WHAT TO PRODUCE
Counting only lines below that hold "agent", give the total alone.

(Saved data entries)
+ + + + +

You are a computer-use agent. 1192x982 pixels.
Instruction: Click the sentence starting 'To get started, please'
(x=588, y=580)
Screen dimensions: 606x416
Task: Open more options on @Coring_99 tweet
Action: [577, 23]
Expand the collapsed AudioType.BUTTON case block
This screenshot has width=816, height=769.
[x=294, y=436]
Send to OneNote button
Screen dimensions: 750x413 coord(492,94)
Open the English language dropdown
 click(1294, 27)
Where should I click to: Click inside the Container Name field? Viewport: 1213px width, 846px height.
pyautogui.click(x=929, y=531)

+ + + + +

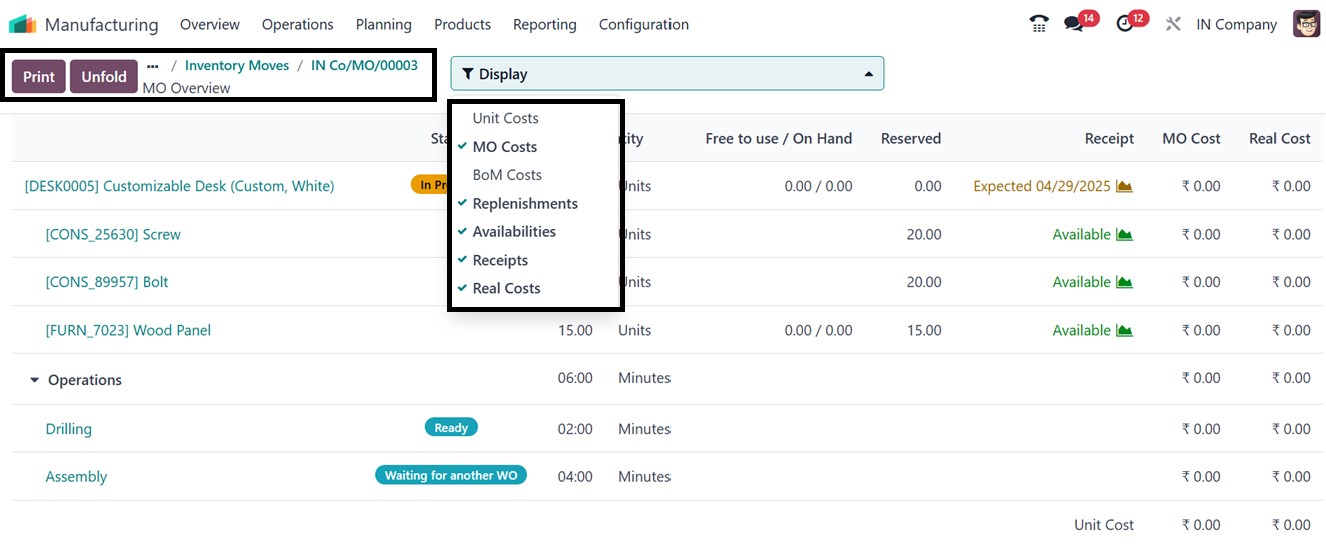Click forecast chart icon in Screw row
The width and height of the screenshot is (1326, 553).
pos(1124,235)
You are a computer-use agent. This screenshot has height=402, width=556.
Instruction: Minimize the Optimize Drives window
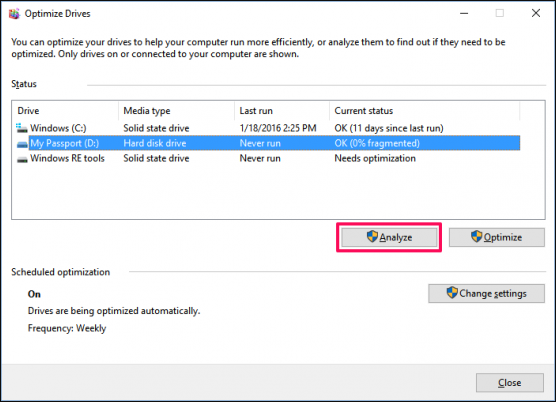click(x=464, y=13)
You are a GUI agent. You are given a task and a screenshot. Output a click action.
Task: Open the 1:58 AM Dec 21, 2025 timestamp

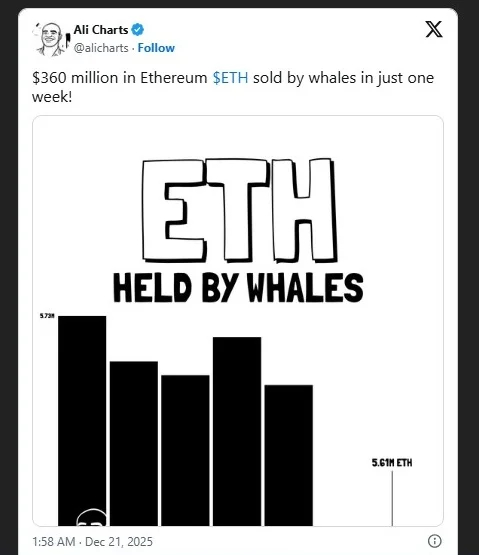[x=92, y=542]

+ + + + +

ANSWER
3